## Given problem
Please return the material below exactly as it appears, everything from the line containing "1220x492 pixels. At" down to the line containing "Looking at the screenshot, I should [270, 375].", with both of those lines included.

## Stored records
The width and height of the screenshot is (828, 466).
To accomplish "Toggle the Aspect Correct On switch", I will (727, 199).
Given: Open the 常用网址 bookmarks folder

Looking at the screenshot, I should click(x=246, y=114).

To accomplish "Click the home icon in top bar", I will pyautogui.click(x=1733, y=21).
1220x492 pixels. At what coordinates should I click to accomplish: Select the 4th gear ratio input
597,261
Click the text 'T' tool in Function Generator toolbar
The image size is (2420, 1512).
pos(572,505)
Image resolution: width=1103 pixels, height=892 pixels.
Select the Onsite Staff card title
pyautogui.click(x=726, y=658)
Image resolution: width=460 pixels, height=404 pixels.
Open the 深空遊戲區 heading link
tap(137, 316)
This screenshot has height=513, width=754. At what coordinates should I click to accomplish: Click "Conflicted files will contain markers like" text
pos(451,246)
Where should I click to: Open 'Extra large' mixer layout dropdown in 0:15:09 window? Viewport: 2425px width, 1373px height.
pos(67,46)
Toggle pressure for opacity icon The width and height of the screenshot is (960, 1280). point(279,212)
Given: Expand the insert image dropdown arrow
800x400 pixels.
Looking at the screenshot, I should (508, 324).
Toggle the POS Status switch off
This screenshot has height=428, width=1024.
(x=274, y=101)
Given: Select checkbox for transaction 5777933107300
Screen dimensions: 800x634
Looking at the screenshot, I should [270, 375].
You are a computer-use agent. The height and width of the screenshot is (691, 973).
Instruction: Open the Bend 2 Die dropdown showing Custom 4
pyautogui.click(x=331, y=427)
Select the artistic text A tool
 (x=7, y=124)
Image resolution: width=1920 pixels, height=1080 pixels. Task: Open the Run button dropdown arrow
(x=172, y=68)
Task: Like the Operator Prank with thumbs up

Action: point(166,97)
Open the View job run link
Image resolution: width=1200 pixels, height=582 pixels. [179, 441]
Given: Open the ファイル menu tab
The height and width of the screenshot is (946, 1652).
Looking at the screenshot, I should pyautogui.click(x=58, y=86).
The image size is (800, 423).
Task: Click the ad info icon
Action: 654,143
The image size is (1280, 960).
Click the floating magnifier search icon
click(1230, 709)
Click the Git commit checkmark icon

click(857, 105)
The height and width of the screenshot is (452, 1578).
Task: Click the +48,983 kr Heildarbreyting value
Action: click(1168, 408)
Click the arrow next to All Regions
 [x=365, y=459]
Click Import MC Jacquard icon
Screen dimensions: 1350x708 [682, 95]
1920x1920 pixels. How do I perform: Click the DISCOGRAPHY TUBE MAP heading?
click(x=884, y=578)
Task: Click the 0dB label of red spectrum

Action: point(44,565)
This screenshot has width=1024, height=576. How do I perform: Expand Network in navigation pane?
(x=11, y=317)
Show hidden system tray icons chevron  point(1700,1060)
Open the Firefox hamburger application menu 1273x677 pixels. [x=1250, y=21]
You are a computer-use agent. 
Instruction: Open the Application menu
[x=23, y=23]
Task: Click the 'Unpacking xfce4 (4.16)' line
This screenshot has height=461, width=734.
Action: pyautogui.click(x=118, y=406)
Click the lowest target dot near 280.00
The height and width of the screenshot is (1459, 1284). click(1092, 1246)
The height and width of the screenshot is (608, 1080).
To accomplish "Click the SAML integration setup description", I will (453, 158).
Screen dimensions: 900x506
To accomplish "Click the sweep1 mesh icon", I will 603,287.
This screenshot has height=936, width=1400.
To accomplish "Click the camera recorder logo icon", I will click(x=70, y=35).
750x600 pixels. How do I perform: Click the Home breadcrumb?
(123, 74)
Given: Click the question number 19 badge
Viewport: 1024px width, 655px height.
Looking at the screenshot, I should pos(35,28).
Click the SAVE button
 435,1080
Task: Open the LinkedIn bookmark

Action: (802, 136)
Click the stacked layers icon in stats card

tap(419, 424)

## Solution for this exercise
1220x492 pixels. At what coordinates should I click to accomplish: Select the 4th gear ratio input
597,261
Click the text 'T' tool in Function Generator toolbar
The image size is (2420, 1512).
pos(572,505)
Image resolution: width=1103 pixels, height=892 pixels.
Select the Onsite Staff card title
pyautogui.click(x=726, y=658)
Image resolution: width=460 pixels, height=404 pixels.
Open the 深空遊戲區 heading link
tap(137, 316)
This screenshot has height=513, width=754. At what coordinates should I click to accomplish: Click "Conflicted files will contain markers like" text
pos(451,246)
Where should I click to: Open 'Extra large' mixer layout dropdown in 0:15:09 window? Viewport: 2425px width, 1373px height.
pos(67,46)
Toggle pressure for opacity icon The width and height of the screenshot is (960, 1280). point(279,212)
Given: Expand the insert image dropdown arrow
800x400 pixels.
Looking at the screenshot, I should (508, 324).
Toggle the POS Status switch off
This screenshot has height=428, width=1024.
(x=274, y=101)
Given: Select checkbox for transaction 5777933107300
Screen dimensions: 800x634
Looking at the screenshot, I should [270, 375].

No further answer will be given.